• Sonuç bulunamadı

Çevre eğitimini; ilk olarak ailede başlayan ve daha sonra okul öncesi eğitim kurumlarında, temel eğitim, orta öğretim ve yüksek öğretim kurumlarında devam eden bir süreç olarak tanımlamak mümkündür (Aydoğdu, 2009). Bu kapsamda dünyada çevre eğitimi ile ilgili hareketler ilk kez 1972’de Stockholm’de başlamış ve ilk kez çevre eğitimi düşüncesi İsviçre’de geliştirilmiştir. 1975 yılında Belgrad’ta yapılan Uluslararası Çevre Eğitimi Çalıştayı ve 1978’de yayımlanan Tiflis Bildirgesi’nde çevre eğitiminin genel amacı; “Çevre ve çevreyle ilgili problemlerin bilincinde, bilgi, beceri, tutum, motivasyon ve yorumlara sahip olarak bireysel ve toplu şekilde mevcut problemlerin çözümüne ve yenilerinin oluşmasını önlemeye çalışan bir dünya toplumu geliştirmektir.” olarak belirtilmiştir (Sağır, Aslan ve Cansaran, 2008).

Bu kazanımların bireylerde oluşması için sorumluluk alan kurumlar arasında ilk sırayı okul öncesi eğitim kurumları almaktadır. Ancak çevreye ilişkin bilişsel duyarlılığın 9–10 yaş döneminde geliştiği dikkate alındığında temel eğitim döneminin (ilköğretim döneminin) çevre eğitimi konusunda en önemli eğitim kademesi olarak süreçte yer aldığı görülmektedir (Aydoğdu, 2009). Dolayısıyla özellikle bu dönemde eğim kurumlarının çevre eğitimine gereken yeri ve önemi vermeleri gereklidir.

Türkiye’de temel eğitim kademesi çevre eğitimi kapsamında incelendiğinde bu kademede çevre eğitimi adı altında seçmeli ya da zorunlu bir dersin olmadığı görülmektedir. Çevre eğitimine ilişkin öğrenci kazanımları zorunlu üç derste (Hayat bilgisi, Sosyal Bilgiler ve Fen ve Teknoloji) farklı ünitelerde yer alan kazanımlarla iç içe geçmiş olarak sunulmaktadır (Tanrıverdi, 2009).

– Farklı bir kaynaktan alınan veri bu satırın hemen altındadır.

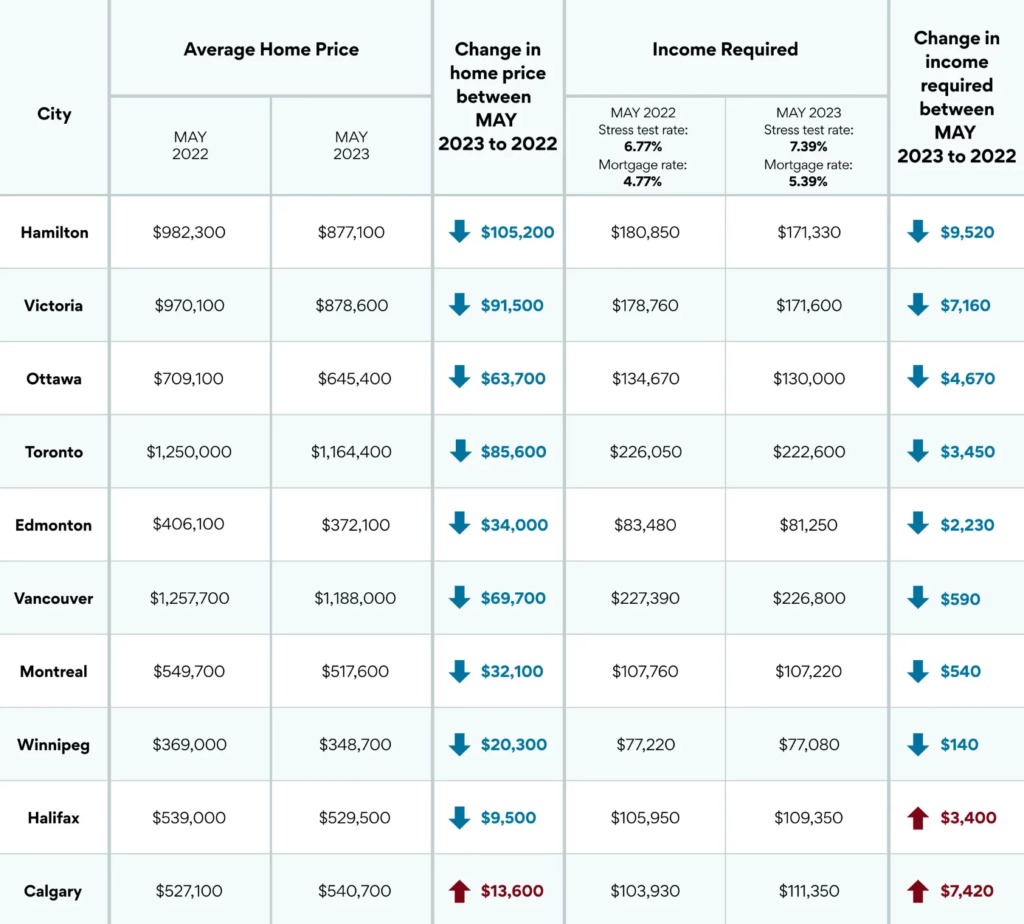The width and height of the screenshot is (1024, 924).
Task: Click Halifax's $109,350 income required value
Action: tap(808, 818)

Özellikle ilköğretim birinci ve ikinci kademede sosyal, hayat bilgisi ve fen ve teknoloji dersi kapsamında yer alan kazanımlarda 2005 yılı yapılan değişikliklerle birlikte çevre eğitiminde çevre okuryazarlığını geliştirmeye yönelik gelişmeler yaşanmıştır. Bu değişikliklerle birlikte çevre eğitimi ile ilgili hedeflenen kazanımlara ulaşmak için işlenen derslerde hem formal hem de nonformal (ders dışı) çevre eğitimine önem verilmesi gerektiği vurgulanmıştır (Alım, 2006).

Formal çevre eğitimi ders içinde sınıf ortamında bireylere çevre ile ilgili bilgi, beceri ve duyuşsal eğilim kazandırmak amaçlı uygulanan etkinlikleri içermektedir. Bu etkinliklerin uygulanmasında önemli olan etken, ders içinde planlanan aktivitelerin öğrenci merkezli etkinliklerden oluşmasıdır. Çünkü öğrenci merkezli uygulamalarda

bireyler çevre ile ilgili konuları birebir aktif olarak incelediklerinden hem ön bilgileri açığa çıkmakta hem de eksik ya da yanlış bilgilerin giderilerek doğru bilgilerin bireylerce edinilmesi sağlanmaktadır. Bu konuda öğrenci merkezli uygulamaların öğretmen merkezli uygulamalardan daha avantajlı olduğu tespit edilmiştir (Kışoğlu, 2009). Diğer taraftan ders içi uygulamalar her ne kadar öğrenci merkezli olursa olsun çevre okuryazarlığının çevreye yönelik sorumlu davranış boyutunun gelişiminde sınırlı kalmaktadır. Bu boyutun hedeflenen düzeye ulaşmasında ise mutlaka ders içi etkinliklerin non formal çevre eğitimi ile desteklenmesi gereklidir (Young ve Mcelhone, 1986).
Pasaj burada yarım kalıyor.